El XLII Festival Flamenco «In Memoriam Joaquín Garrido» ha dado comienzo en Villa del Río con un acto cargado de emoción y reconocimiento hacia la figura de Francisco Tabares Madrero, un profundo y querido aficionado al flamenco, a las saetas y a los cantes de la localidad.
El homenaje contó con la presencia de su viuda, Ana Ramírez, sus hijas Ana Pilar y María Tabares, familiares, amigos y numerosos seguidores del flamenco, quienes recordaron a Paco con gran cariño.
Durante el evento, intervinieron Pedro Romero, miembro de la Junta de la Peña Flamenca «Fosforito»; Isabel Durán; y el concejal de Festejos, Pedro Sánchez Collado.
La familia expresó su agradecimiento al Ayuntamiento de Villa del Río, a la Peña Flamenca «Fosforito», especialmente a Pedro Romero, y a todos los asistentes por este reconocimiento, destacando el papel de Paco como un aficionado que vivía intensamente el flamenco y siempre apoyó este arte.
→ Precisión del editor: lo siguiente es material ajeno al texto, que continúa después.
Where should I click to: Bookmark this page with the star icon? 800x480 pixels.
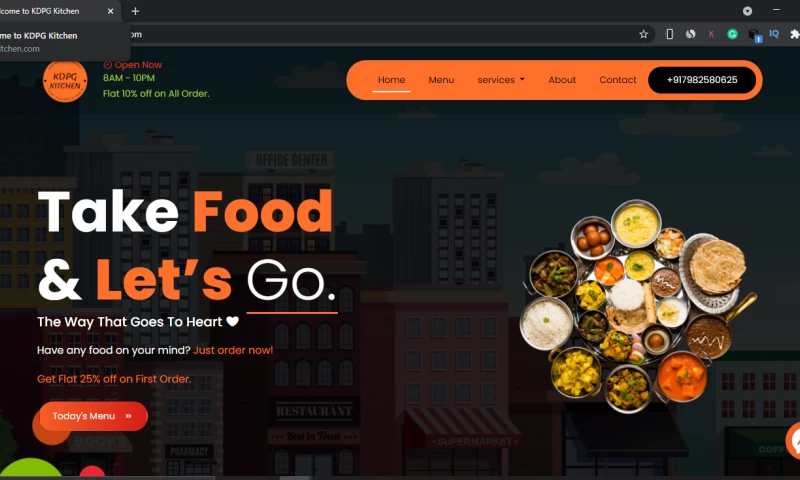(x=643, y=34)
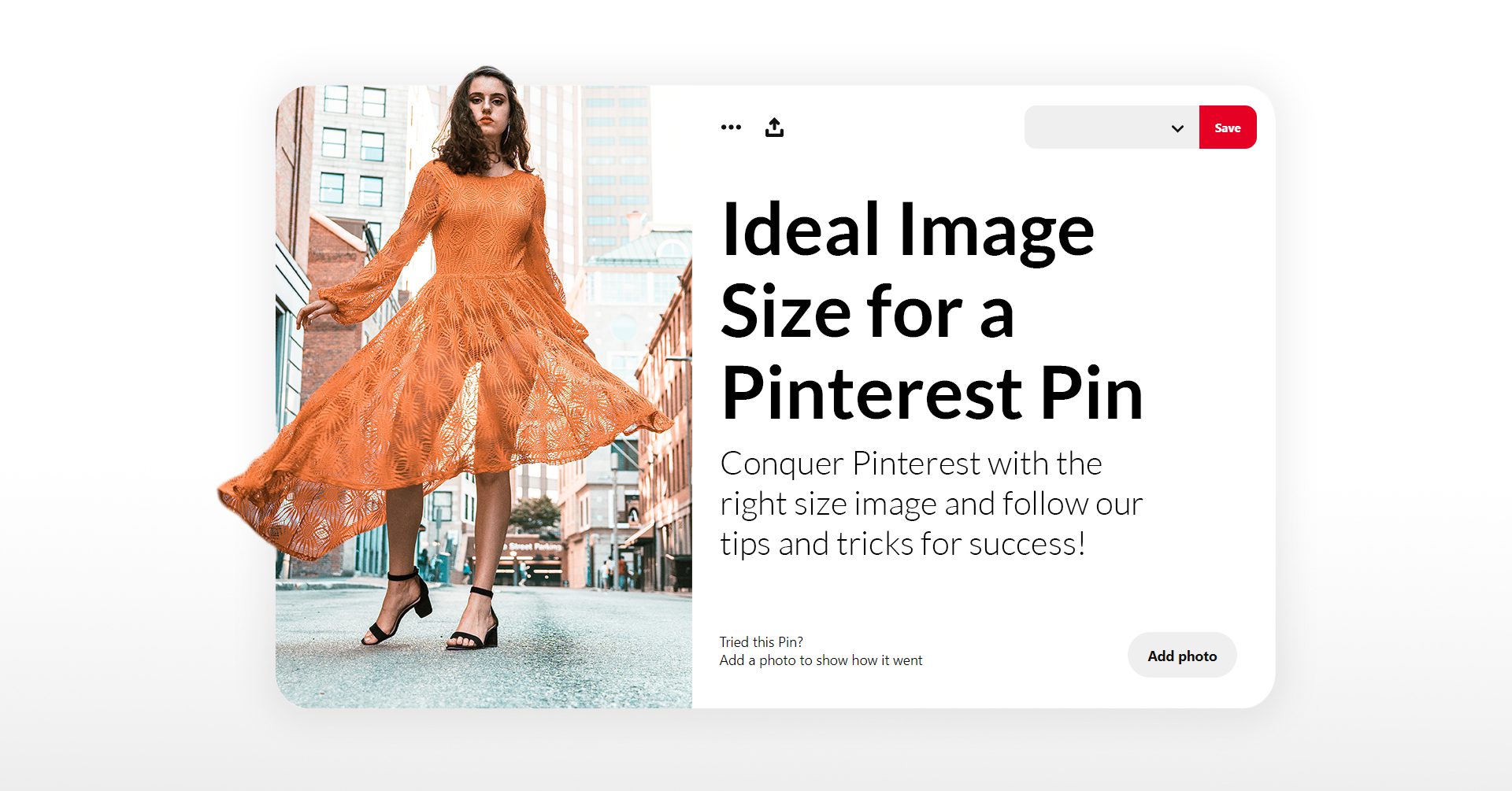This screenshot has height=791, width=1512.
Task: Click the woman's outstretched hand
Action: [x=314, y=312]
Isabel Durán también resaltó la importancia de Francisco Tabares en su propia trayectoria flamenca y el apoyo recibido, especialmente en sus inicios ligados a Joaquín Garrido.
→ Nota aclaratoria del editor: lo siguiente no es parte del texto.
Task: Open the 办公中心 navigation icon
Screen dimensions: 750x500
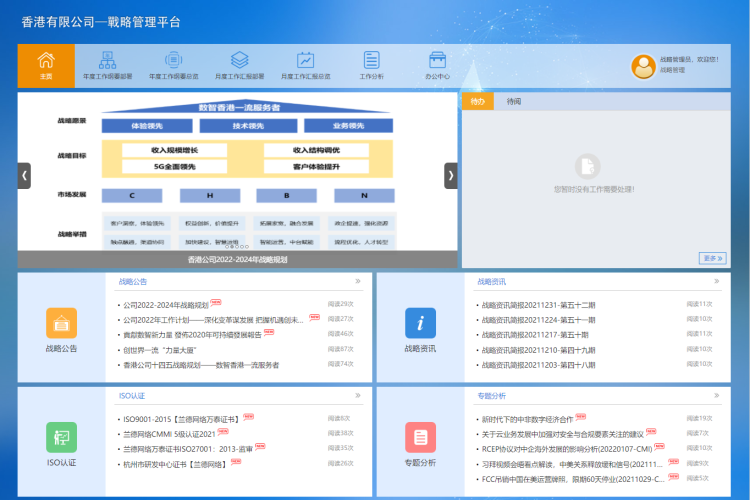Action: pyautogui.click(x=437, y=62)
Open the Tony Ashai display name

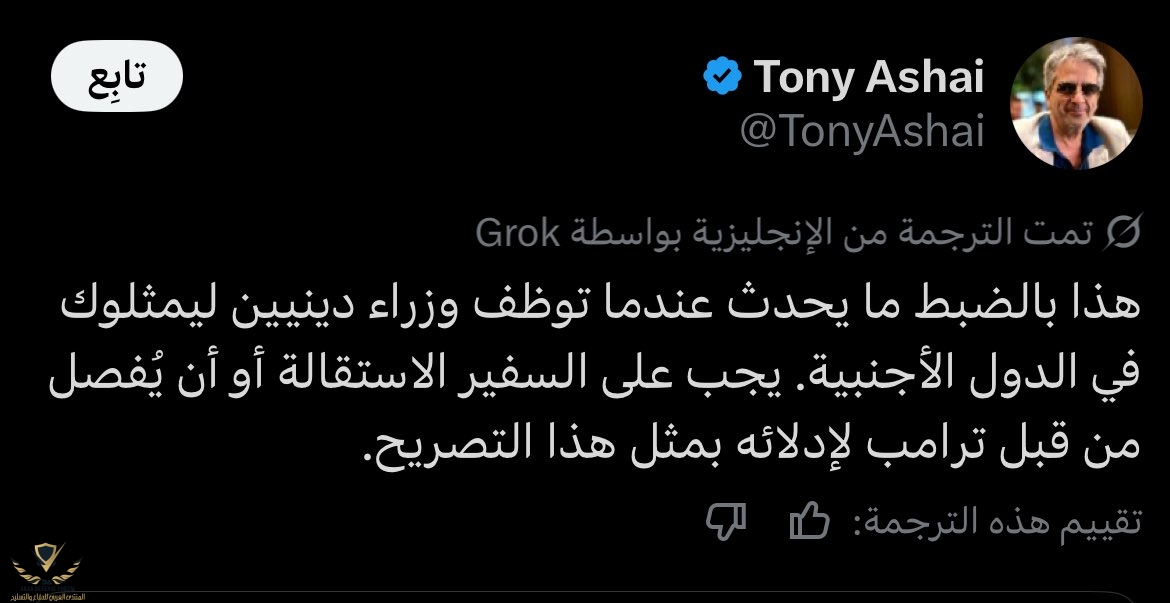(x=869, y=77)
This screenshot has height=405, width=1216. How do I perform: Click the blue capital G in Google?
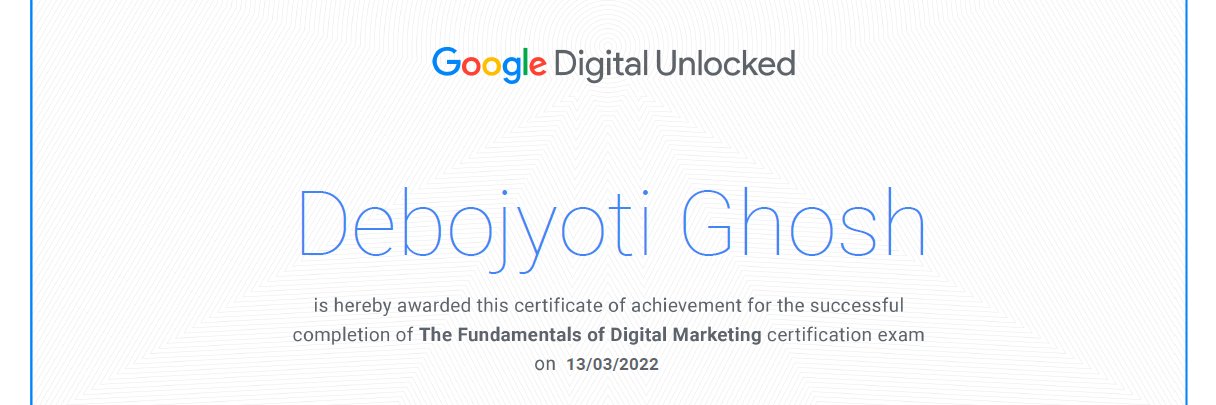[x=446, y=63]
Pedro Sánchez Collado señaló que, aunque Paco ya no esté físicamente, «su alma y su espíritu permanecen aquí», dedicándole también esta nueva edición del Festival Flamenco.
Pedro Romero ofreció una semblanza de Francisco Tabares y, en nombre de la Peña Flamenca «Fosforito», entregó una placa conmemorativa. Posteriormente, se entregó un ramo de flores a sus hijas.
El homenaje concluyó con la proyección de un vídeo que mostraba a Francisco Tabares interpretando cantes en la Peña Flamenca «Fosforito», acompañado a la guitarra por Miguel Ángel Laguna.
Fue una noche para honrar a quien vivió el flamenco con afición, sentimiento y un profundo cariño por su pueblo.